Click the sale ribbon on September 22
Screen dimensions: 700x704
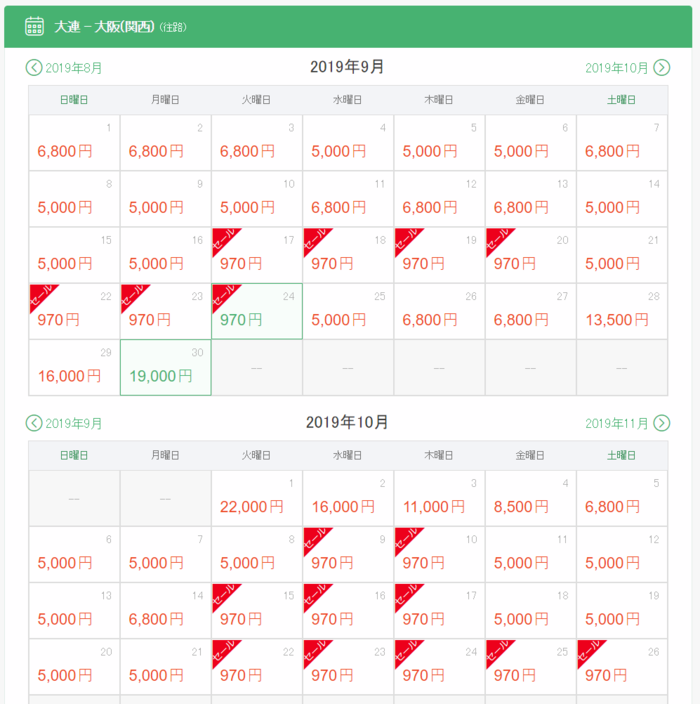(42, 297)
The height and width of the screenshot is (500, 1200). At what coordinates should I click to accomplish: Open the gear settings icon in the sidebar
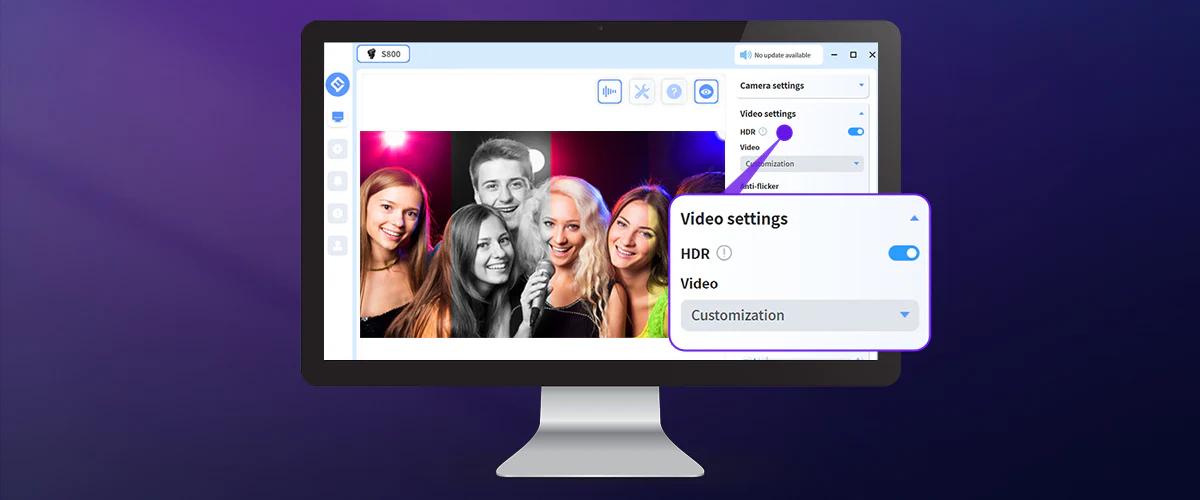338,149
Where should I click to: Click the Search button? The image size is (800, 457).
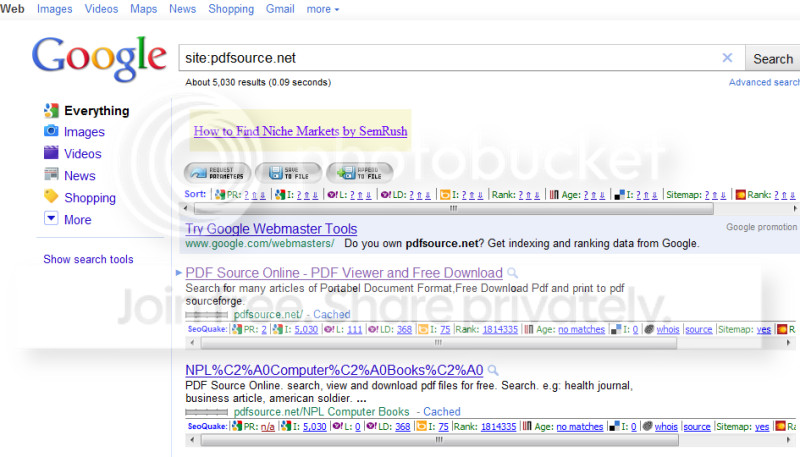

▸ **Required action**
In the data above, the line containing "The height and" and all lines after it are to be reproduced exactly, leaving out the pictures.

▸ **Written response**
The height and width of the screenshot is (500, 1200). At what coordinates should I click to accomplish: Open the gear settings icon in the sidebar
338,149
Where should I click to: Click the Search button? The image size is (800, 457).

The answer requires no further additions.